§ **ARBEITSANWEISUNG**
Gib den Abschnitt der Auflistung wörtlich wieder, der mit ihrem Anfang beginnt und mit der Zeile endet, die „point(328,31)“ enthält. Beide Grenzzeilen gehören dazu.

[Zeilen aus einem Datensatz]
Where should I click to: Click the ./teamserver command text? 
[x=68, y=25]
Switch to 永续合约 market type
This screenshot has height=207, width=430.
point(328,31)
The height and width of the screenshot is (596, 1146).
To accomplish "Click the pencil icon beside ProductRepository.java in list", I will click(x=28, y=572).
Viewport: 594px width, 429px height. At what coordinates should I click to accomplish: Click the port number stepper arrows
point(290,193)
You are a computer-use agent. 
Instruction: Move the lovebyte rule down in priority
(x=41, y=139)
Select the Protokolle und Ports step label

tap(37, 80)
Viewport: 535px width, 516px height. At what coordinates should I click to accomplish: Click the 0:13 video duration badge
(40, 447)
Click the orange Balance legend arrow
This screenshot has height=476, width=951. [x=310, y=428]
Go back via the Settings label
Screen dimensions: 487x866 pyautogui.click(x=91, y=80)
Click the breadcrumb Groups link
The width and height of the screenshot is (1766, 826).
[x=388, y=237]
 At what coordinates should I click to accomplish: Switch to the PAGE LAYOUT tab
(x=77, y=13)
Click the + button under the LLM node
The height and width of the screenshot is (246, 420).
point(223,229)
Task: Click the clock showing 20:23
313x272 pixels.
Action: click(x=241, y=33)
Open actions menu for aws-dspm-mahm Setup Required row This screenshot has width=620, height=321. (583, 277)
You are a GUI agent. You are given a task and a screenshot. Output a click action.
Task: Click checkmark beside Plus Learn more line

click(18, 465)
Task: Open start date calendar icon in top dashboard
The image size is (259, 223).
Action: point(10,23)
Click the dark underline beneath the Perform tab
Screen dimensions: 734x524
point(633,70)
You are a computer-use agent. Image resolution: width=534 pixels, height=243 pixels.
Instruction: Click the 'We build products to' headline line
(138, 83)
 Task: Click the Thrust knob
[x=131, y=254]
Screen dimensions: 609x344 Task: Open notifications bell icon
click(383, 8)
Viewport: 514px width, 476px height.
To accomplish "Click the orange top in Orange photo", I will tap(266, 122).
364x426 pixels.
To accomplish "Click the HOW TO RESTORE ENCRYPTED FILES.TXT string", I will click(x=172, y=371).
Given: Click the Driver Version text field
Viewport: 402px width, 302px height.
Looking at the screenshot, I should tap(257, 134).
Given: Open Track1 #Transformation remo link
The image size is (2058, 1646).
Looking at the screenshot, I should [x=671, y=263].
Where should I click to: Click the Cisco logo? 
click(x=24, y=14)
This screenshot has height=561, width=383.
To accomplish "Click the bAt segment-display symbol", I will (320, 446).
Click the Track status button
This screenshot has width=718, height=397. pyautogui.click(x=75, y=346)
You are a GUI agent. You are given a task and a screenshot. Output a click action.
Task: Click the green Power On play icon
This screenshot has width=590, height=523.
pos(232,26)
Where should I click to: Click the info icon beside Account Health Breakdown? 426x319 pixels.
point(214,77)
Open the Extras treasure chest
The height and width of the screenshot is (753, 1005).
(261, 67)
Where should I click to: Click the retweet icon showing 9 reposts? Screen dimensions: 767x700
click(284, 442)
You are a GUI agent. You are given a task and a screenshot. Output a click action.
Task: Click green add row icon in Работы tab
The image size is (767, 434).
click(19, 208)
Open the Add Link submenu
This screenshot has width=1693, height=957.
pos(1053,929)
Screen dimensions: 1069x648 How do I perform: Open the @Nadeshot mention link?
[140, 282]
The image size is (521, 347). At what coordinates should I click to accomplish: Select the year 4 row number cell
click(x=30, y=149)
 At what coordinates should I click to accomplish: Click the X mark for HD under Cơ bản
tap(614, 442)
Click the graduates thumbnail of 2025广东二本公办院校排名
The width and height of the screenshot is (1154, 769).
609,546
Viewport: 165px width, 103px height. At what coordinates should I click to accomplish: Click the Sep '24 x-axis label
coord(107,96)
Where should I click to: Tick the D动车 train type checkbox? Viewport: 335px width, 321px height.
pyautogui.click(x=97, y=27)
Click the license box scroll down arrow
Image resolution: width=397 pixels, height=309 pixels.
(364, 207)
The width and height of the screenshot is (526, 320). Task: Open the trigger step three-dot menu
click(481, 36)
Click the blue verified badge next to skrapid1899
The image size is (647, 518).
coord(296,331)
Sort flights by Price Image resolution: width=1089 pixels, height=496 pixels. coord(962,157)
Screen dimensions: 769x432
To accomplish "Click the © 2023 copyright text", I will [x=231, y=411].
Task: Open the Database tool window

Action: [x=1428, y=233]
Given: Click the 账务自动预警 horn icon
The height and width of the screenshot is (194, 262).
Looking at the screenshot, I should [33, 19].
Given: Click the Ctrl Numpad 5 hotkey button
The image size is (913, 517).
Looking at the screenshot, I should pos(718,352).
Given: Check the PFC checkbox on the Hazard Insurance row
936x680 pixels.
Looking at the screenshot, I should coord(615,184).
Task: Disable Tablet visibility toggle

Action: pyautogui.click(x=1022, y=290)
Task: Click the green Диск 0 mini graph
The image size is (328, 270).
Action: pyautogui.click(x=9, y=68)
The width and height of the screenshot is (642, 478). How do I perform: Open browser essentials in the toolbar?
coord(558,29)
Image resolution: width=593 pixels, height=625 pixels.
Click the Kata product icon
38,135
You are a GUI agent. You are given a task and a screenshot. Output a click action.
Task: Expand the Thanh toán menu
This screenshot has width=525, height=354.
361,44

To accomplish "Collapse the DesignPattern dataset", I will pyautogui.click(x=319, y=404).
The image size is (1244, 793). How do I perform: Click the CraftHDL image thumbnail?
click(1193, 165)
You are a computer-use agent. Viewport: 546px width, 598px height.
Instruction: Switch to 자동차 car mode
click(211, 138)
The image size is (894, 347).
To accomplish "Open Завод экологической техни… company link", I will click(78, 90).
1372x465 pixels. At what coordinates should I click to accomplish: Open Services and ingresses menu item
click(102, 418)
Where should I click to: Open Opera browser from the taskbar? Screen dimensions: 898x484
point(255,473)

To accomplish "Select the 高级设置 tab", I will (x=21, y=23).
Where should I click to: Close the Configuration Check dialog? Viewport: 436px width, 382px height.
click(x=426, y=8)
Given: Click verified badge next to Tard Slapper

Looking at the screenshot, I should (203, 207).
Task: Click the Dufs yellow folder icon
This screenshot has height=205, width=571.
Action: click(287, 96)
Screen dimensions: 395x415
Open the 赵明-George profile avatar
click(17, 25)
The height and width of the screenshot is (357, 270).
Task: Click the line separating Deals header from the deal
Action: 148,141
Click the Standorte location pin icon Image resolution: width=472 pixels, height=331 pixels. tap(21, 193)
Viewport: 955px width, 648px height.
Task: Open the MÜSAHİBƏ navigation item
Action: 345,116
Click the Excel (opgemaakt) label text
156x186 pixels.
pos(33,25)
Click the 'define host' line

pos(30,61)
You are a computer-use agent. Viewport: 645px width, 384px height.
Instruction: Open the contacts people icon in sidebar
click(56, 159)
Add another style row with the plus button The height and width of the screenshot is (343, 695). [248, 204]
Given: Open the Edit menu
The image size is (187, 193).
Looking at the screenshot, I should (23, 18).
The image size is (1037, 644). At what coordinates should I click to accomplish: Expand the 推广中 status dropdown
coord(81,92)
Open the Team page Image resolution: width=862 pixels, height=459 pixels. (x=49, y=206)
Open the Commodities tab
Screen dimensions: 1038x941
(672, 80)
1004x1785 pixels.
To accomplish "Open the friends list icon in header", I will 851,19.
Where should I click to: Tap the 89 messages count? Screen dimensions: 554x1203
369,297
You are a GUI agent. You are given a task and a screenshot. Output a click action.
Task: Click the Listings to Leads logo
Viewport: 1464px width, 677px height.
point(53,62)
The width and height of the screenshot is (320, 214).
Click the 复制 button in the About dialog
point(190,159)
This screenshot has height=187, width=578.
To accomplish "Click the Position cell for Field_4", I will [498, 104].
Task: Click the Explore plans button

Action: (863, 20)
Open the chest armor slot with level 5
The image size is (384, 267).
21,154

§ **RICHTIGES ERGEBNIS**
Where should I click to: Click the ./teamserver command text? 
[x=68, y=25]
Switch to 永续合约 market type
This screenshot has height=207, width=430.
point(328,31)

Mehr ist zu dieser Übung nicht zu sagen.